At first glance the numbers seem fairly similar, but with a closer look there are several small differences that really stand out and show just how different the Cowboys defense has been playing lately.

Pass defense: I decided to use net yards passing and average yards allowed per dropback to truly gauge the newly aggressive defense and how it has improved the pass defense. Despite teams throwing five more times per game, the Cowboys are allowing less yards passing and nearly a full yard less per pass play. They are also averaging four sacks per game and while the number itself is not much higher than it was, the difference is in who is getting the sacks. Bradie James has four sacks in the past five games, while having just 5.5 sacks in his career prior to 2008.

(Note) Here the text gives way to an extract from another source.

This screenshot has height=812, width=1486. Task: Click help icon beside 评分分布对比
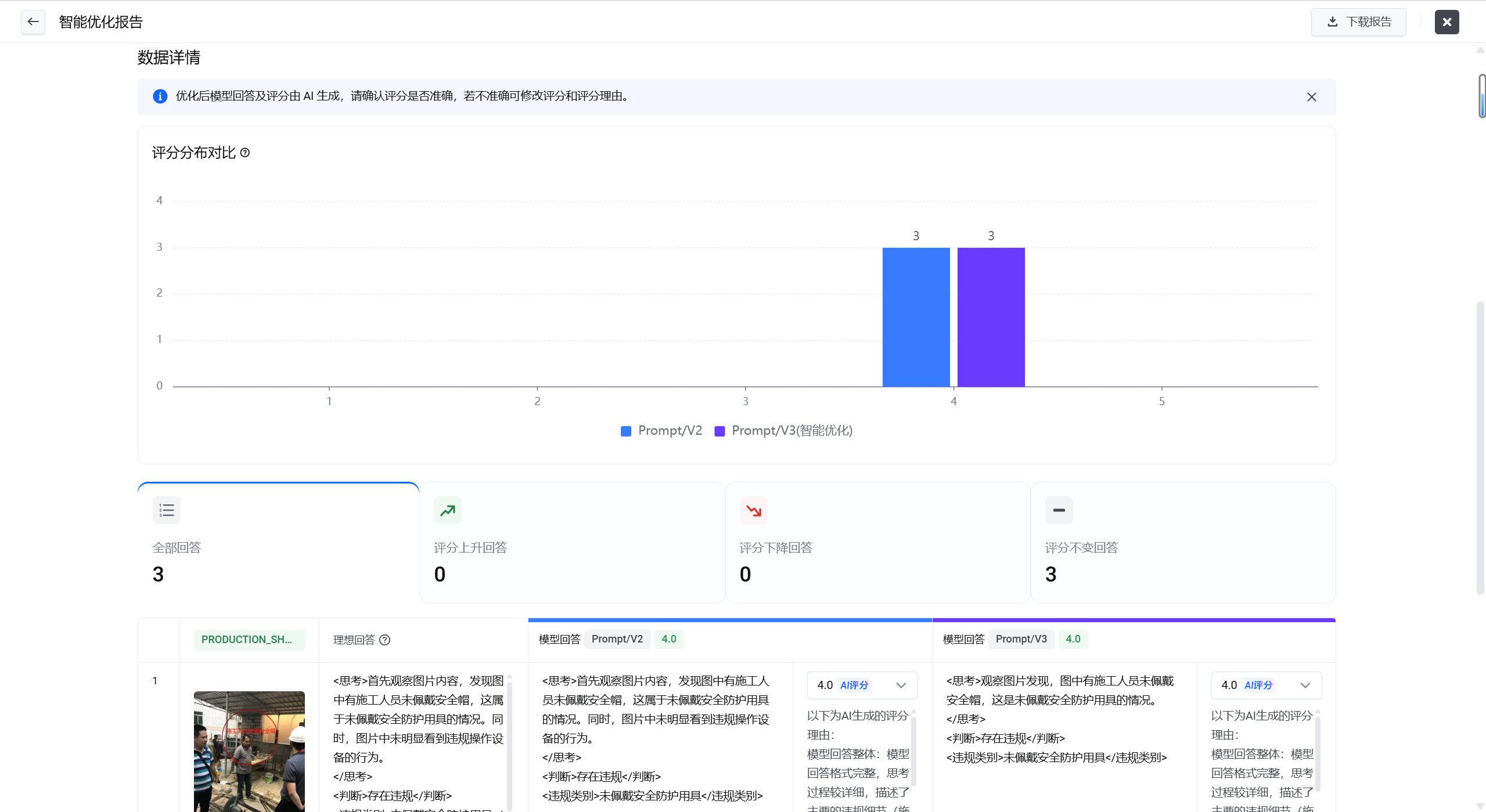pyautogui.click(x=245, y=153)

James hasn't been blitzing more since Wade stepped in, but the type of blitzes he's been involved in has changed as well as when he blitzes. This has allowed him to come free to the quarterback more often than in the past, and with the offense already accounting for DeMarcus Ware and company, James has made the most of his opportunity.

The chief complaint earlier in the season was how far off receivers the Cowboys' cornerbacks were playing, as well as the amount of zone coverage the defense was running. This was allowing teams to consistently find holes in the zone,and while the Cowboys weren't giving up big plays, offenses were gashing the Cowboys with intermediate and short routes.

After Wade Phillips' intervention the Cowboys started playing more press coverage, especially after Terence Newman returned from injury. This was a direct result of the Cowboys' pass rush stepping up, allowing the coaches to have more faith in the secondary. This combined to give the team a newfound self-confidence, and it showed on the field.

Turnovers and red zone efficiency. The most alarming part of the Cowboys' defensive play to start the season was the lack of turnovers, most notably interceptions. Since Wade Phillips aggressive defense stepped up, the Cowboys have nearly doubled the amount of turnovers forced per game. The team still only has one defensive touchdown this season, but if the cowboys continue to force two turnovers a game then the path to the playoffs will be just a bit easier.

The biggest change has been in the Cowboys play in the red zone. Despite a 5/5 debacle against the Giants, the Cowboys have improved their red zone efficiency by 12%. Goal line stands have come at the most important times as well, not allowing the team to get behind early when things could have gotten out of hand in a hurry.

Bottom line: The final numbers aren't perfect and are affected by factors outside the defense. When Romo was out the offense consistently put the defense in a bad position. With the return of the star quarterback the entire team was infused with a newfound energy and emotion, not just the offense. It's tough to tell just how much Wade Phillips' influence has changed the play of the defense or if the return of Romo sparked the play.

Here are the numbers that matter most. Before the Tampa Bay game the Cowboys defense was allowing 22 points per game. Since then the defense has given up 17 a game, a five point swing. That is what is most significant and the only numbers that count. Whatever Wade Phillips has done, no matter how much or how little, he needs to continue doing it.